Segment Start: EXTRACTED ENTRIES

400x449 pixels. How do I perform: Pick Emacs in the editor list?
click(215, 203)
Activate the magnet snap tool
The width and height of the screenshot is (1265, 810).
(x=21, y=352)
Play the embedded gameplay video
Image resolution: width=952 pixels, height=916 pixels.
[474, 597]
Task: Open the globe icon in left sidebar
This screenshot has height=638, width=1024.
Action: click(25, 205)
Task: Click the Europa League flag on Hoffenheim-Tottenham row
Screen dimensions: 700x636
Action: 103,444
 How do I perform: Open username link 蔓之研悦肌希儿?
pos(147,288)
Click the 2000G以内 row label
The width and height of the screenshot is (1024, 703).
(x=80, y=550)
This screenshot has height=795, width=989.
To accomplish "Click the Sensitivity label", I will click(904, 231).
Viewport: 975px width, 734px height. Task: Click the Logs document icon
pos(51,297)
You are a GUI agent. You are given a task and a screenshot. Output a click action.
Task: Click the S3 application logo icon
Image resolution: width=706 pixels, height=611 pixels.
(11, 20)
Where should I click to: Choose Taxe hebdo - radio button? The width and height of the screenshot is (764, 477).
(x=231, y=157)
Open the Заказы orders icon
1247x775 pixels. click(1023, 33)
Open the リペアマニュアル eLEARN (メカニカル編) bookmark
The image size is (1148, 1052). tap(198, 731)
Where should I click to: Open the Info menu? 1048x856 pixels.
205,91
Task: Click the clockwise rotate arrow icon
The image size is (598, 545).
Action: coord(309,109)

Segment End: EXTRACTED ENTRIES

*ASSIGNMENT*.
Scan the records for the string "label". Copy each line in which it appears.

*RESULT*.
Click the 2000G以内 row label
To accomplish "Click the Sensitivity label", I will click(904, 231).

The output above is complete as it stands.